Travail à faire ->
- 1) Recopiez fidèlement le passage du texte sur le film Inside Man qui commence par « Incapable de distinguer » et se poursuit jusqu'à « reconverti, Russell Gerwitz. ».
- 2) Répondez brièvement à ces questions sur le texte sur le film Inside Man :
(a) Combien de braqueurs s'introduisent dans la Manhattan Trust ?
(b) Qui a missionné Madeleine White ?
(c) À qui doit-on le scénario du film ?

Texte à lire ->
= = =

Déguisés en peintres en bâtiment, quatre braqueurs s'introduisent dans la Manhattan Trust et prennent en otage l'ensemble des clients et employés, qu'ils obligent à revêtir la même combinaison qu'eux. L'inspecteur Frazier et son binôme sont aussitôt dépêchés sur place pour mener les négociations.
Incapable de distinguer les malfaiteurs des victimes et pris de court par les demandes du cerveau de l'opération, le policier voit en outre débarquer Madeleine White, une médiatrice privée, que le patron de la banque, Arthur Case, a missionnée pour récupérer le contenu de son coffre…
C'est peu dire qu'on avait pas vraiment vu venir Spike Lee avec un tel thriller; lui qui se livre plutôt dans de puissants drames sociaux ou de féroces comédies de moeurs. En 2006, le cinéaste déboule donc avec Inside Man, qui est, chose suffisamment rare pour être soulignée, issu d'un scénario dont il n'est pas à l'origine. Particulièrement retors, le brillant script -le premier d'ailleurs qu'il a écrit- est dû à un ancien avocat reconverti, Russell Gerwitz.

= = =

(Enregistrements provenant d'une source de données)
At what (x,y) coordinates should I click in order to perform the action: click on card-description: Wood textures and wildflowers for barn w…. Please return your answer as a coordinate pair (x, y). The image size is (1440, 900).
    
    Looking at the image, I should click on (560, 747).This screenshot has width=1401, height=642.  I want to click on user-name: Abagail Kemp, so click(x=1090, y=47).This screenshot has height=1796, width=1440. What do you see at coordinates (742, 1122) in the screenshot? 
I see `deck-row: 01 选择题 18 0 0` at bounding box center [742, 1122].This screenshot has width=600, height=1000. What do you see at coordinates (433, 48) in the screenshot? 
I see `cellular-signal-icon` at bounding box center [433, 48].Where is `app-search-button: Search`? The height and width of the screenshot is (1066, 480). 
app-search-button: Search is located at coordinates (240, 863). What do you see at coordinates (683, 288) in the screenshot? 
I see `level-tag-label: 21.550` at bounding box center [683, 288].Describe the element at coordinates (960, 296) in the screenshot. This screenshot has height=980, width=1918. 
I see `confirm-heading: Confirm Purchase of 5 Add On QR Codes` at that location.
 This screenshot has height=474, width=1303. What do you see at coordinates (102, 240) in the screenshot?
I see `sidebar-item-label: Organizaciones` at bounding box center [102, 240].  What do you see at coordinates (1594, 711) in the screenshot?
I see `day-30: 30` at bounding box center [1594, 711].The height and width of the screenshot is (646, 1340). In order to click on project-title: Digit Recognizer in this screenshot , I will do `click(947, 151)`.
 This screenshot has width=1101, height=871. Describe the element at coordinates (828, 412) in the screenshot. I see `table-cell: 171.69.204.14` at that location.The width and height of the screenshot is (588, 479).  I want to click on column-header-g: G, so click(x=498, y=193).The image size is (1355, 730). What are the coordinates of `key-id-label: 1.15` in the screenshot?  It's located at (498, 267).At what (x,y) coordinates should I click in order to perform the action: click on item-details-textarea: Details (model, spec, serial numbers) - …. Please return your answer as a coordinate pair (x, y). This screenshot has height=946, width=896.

= = =

Réponses par consigne ->
- 1)
Incapable de distinguer les malfaiteurs des victimes et pris de court par les demandes du cerveau de l'opération, le policier voit en outre débarquer Madeleine White, une médiatrice privée, que le patron de la banque, Arthur Case, a missionnée pour récupérer le contenu de son coffre…
C'est peu dire qu'on avait pas vraiment vu venir Spike Lee avec un tel thriller; lui qui se livre plutôt dans de puissants drames sociaux ou de féroces comédies de moeurs. En 2006, le cinéaste déboule donc avec Inside Man, qui est, chose suffisamment rare pour être soulignée, issu d'un scénario dont il n'est pas à l'origine. Particulièrement retors, le brillant script -le premier d'ailleurs qu'il a écrit- est dû à un ancien avocat reconverti, Russell Gerwitz.

- 2)
(a) Quatre braqueurs.
(b) Arthur Case, le patron de la banque.
(c) À Russell Gerwitz, un ancien avocat reconverti.